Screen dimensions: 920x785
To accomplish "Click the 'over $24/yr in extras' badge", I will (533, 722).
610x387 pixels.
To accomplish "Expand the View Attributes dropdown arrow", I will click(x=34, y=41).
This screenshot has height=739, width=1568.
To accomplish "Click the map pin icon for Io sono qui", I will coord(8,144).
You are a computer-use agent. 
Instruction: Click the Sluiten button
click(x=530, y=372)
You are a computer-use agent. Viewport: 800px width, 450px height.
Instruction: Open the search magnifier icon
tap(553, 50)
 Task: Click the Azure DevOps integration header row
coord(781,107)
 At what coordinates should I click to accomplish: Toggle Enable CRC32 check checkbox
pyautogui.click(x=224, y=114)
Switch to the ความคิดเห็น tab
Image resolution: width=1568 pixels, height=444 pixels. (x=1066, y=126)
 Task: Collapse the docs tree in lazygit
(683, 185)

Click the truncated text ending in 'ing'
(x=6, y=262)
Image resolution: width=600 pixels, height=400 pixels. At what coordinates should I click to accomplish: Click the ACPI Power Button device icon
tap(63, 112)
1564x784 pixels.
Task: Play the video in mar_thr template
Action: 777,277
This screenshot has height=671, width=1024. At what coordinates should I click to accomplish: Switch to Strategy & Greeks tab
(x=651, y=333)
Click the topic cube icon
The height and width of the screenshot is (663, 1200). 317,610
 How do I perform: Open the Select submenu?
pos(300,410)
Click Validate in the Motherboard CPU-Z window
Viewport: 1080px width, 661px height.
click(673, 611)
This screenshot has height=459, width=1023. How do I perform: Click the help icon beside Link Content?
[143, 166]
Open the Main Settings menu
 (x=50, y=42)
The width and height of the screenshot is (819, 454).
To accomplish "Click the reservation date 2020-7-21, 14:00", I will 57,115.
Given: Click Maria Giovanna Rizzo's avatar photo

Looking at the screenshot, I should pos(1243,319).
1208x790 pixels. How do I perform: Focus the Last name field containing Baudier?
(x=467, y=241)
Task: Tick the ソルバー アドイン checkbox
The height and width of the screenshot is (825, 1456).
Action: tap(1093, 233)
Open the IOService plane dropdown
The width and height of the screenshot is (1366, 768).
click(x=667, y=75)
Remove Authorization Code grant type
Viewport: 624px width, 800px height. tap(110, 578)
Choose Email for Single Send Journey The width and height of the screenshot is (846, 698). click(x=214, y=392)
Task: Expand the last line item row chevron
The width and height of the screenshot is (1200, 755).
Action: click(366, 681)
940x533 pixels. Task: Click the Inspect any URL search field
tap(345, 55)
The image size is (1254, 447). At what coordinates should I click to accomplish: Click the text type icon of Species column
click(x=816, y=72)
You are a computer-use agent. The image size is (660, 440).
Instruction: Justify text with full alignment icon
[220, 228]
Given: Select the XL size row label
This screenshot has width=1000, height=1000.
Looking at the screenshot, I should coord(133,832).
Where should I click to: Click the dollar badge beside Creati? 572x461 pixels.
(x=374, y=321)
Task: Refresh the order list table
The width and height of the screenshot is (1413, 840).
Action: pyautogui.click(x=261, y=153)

■ **Instructions for the task**: Copy out every line from the rows above that contains the word "type", reproducing each such line in full.

■ **Output for this exercise**:
Remove Authorization Code grant type
The image size is (1254, 447). At what coordinates should I click to accomplish: Click the text type icon of Species column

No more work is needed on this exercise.